Pharnext, société biopharmaceutique pionnière d'une nouvelle approche de développement de combinaisons de médicaments innovants basée sur les Big Data...

Pharnext : résultats encourageants de l'étude d'extension de Phase 3 en ouvert de PXT3003 dans la maladie de Charcot-Marie-Tooth de type 1A
Credits Reuters

Pharnext, société biopharmaceutique pionnière d'une nouvelle approche de développement de combinaisons de médicaments innovants basée sur les Big Data génomiques et l'intelligence artificielle, annonce aujourd'hui des résultats encourageants de l'étude d'extension de Phase 3 en ouvert de PXT3003 dans la maladie de Charcot-Marie-Tooth de type 1A (CMT1A).

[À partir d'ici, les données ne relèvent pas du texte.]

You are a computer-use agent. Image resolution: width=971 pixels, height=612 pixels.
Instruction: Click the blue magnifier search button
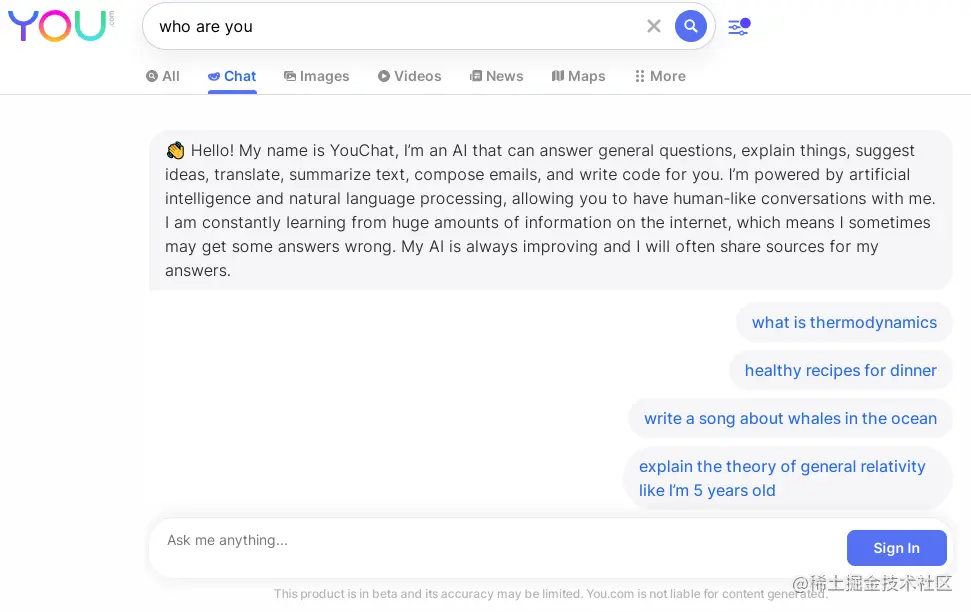[690, 26]
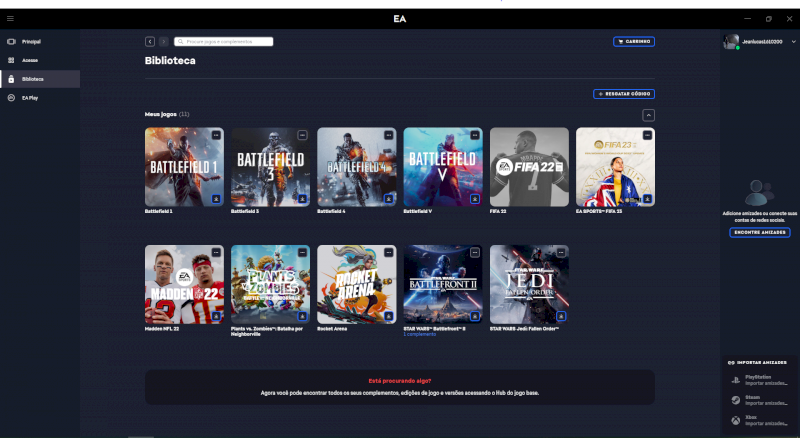Open Acesse in the sidebar
This screenshot has width=800, height=438.
[30, 60]
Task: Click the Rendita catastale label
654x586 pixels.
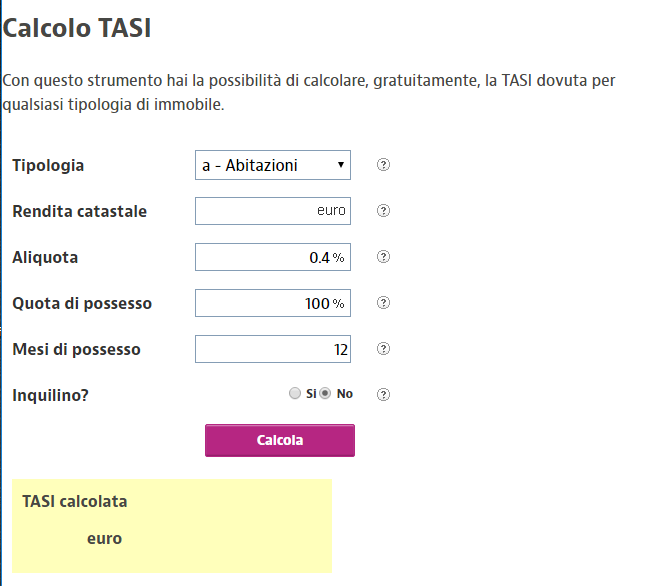Action: coord(80,211)
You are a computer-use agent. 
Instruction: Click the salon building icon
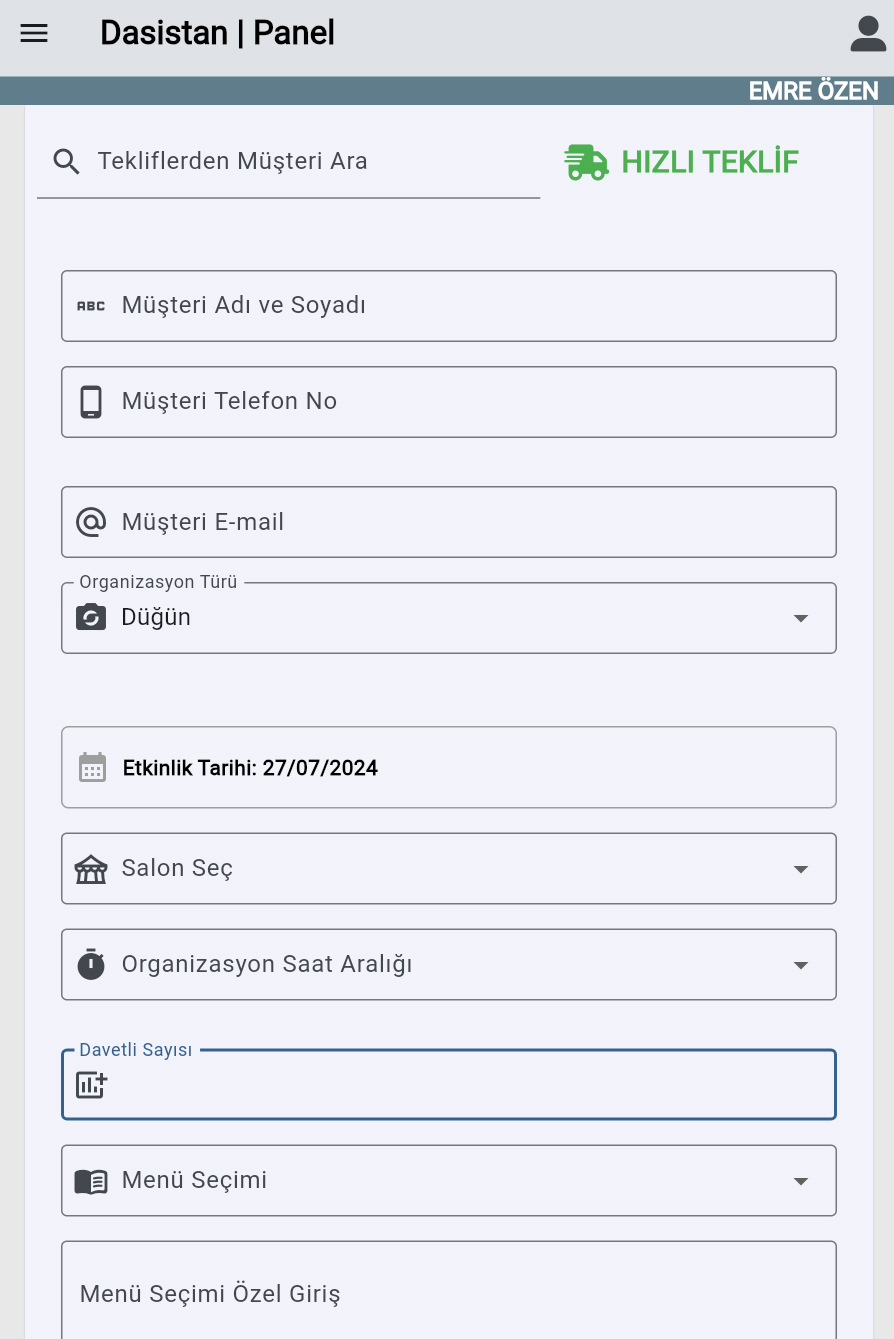point(91,868)
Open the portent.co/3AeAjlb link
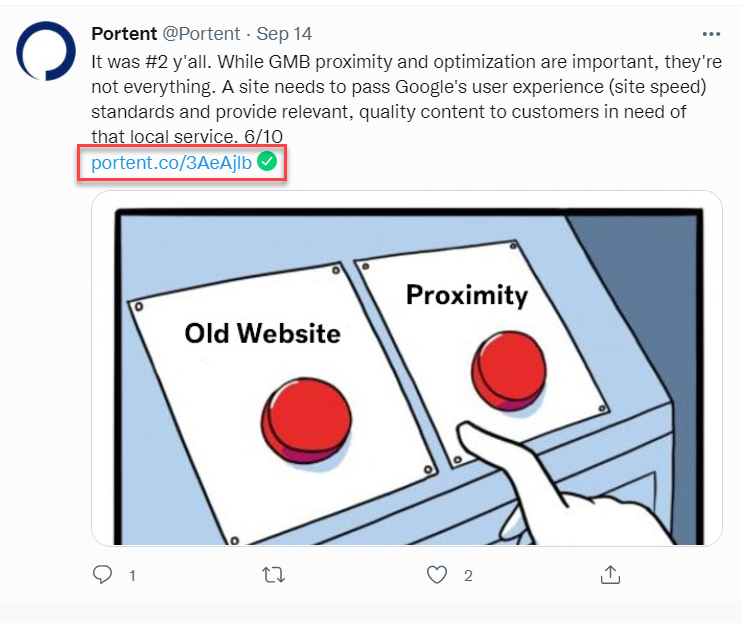 [x=171, y=163]
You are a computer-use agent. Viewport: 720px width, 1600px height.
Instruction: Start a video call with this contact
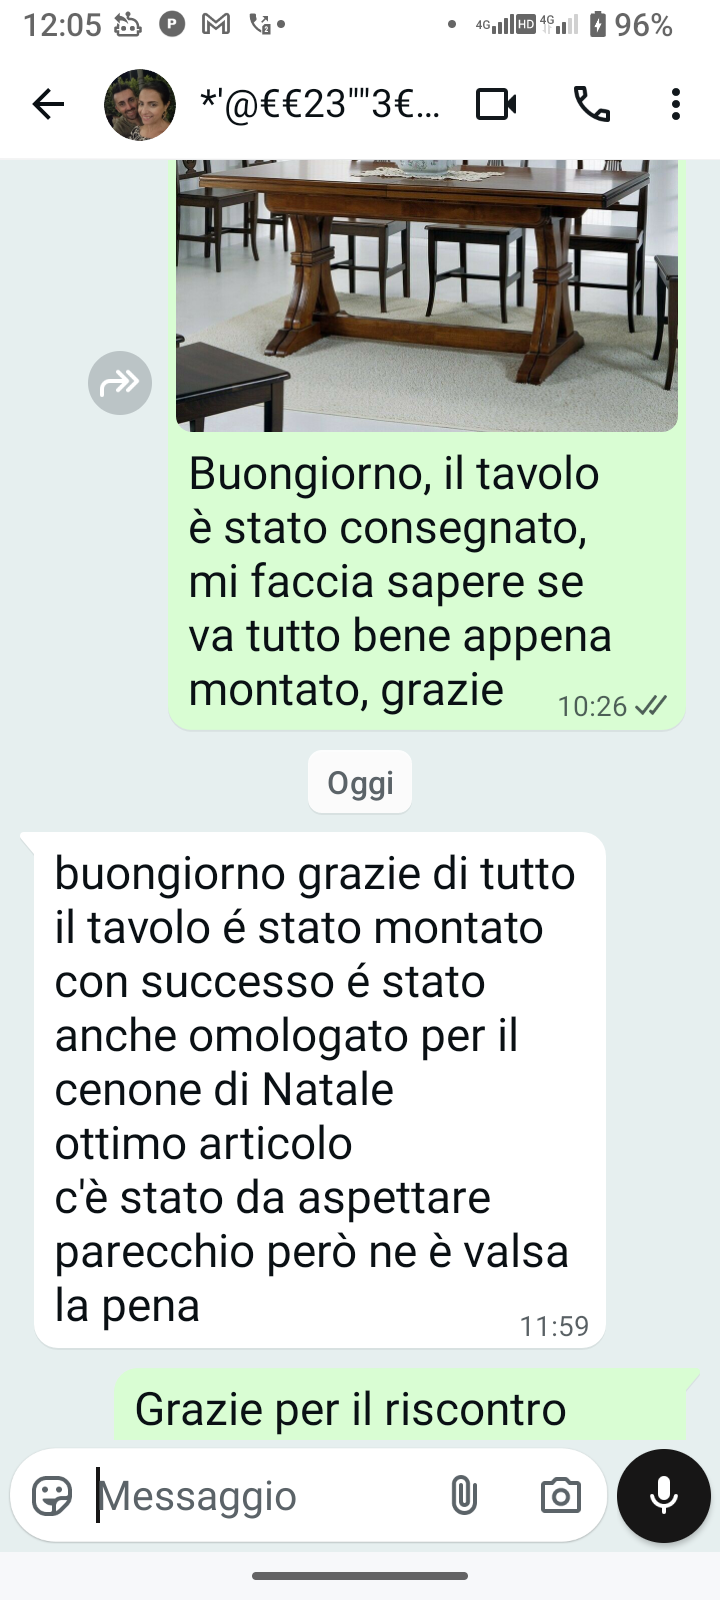tap(496, 104)
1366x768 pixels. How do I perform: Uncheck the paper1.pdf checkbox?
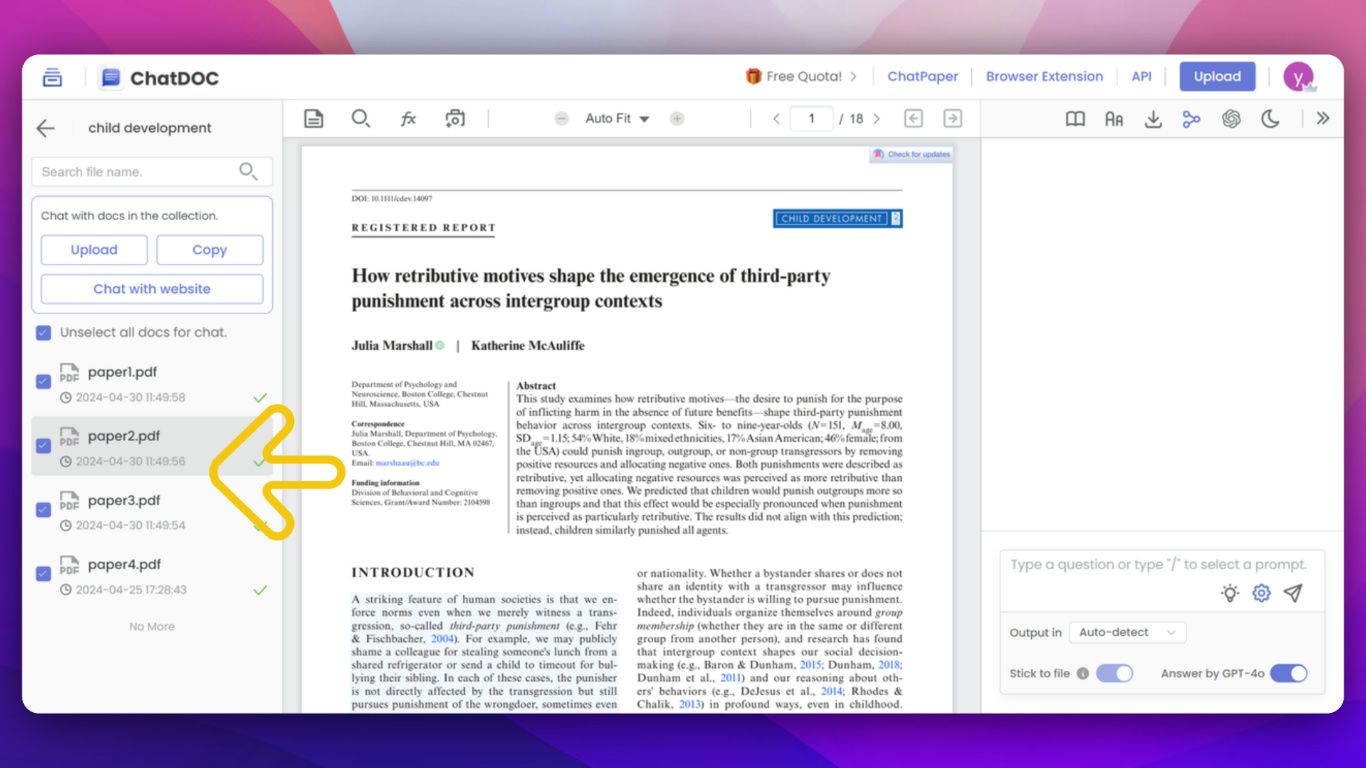[x=43, y=381]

Les données obtenues sur 185 patients inclus dans l'étude d'extension en ouvert d'une durée de 9 mois (PLEO-CMT-FU) sont cohérentes avec les résultats positifs d'innocuité et de tolérance précédemment obtenus dans l'étude de Phase 3 en double aveugle de 15 mois (PLEO-CMT). Les principales données d'efficacité d'une analyse préliminaire de l'étude ouverte PLEO-CMT-FU révèlent que :
Les patients se sont améliorés sur leur score ONLS (Overall Neuropathy Limitations Scale) dans tous les sous-groupes traités avec PXT3003 au cours de l'étude d'extension par rapport au déclin du score ONLS observé dans le groupe placebo.
Les patients traités avec PXT3003 depuis le démarrage du programme de Phase 3 se sont améliorés ou sont restés stables sur le score ONLS à la fin de l'étude d'extension PLEO-CMT-FU par rapport au début de l'étude PLEO-CMT.
Les patients dont le score ONLS a décliné pendant l'interruption de leur traitement se sont améliorés quand ils l'ont repris.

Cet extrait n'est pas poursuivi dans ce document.